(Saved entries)
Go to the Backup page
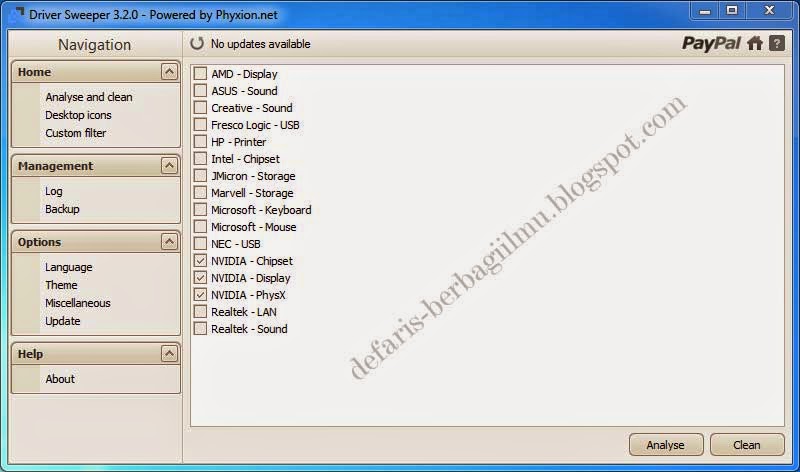Image resolution: width=800 pixels, height=472 pixels. point(62,209)
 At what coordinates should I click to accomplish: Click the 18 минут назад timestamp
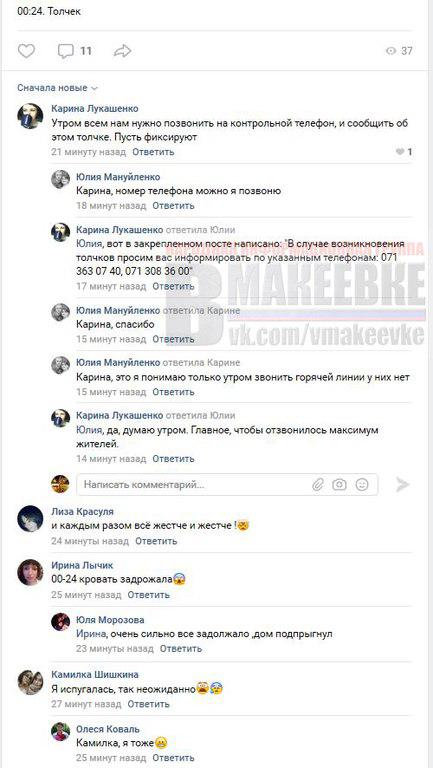111,206
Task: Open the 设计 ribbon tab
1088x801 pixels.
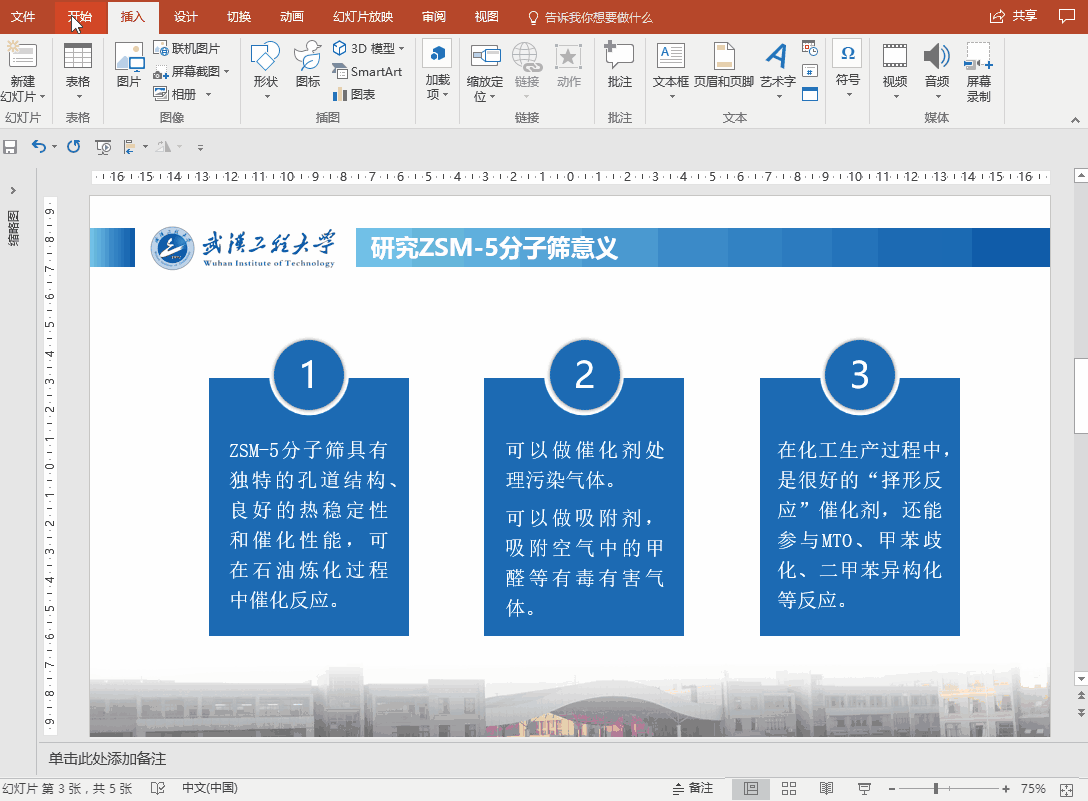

• _Problem to work on_
The expected answer is an exact copy of the lines from the one containing "At what coordinates" through the last line of the entries above, both included, without pictures.

• _Response to the exercise_
 At what coordinates should I click to accomplish: Click the 18 минут назад timestamp
111,206
Task: Open the 设计 ribbon tab
1088x801 pixels.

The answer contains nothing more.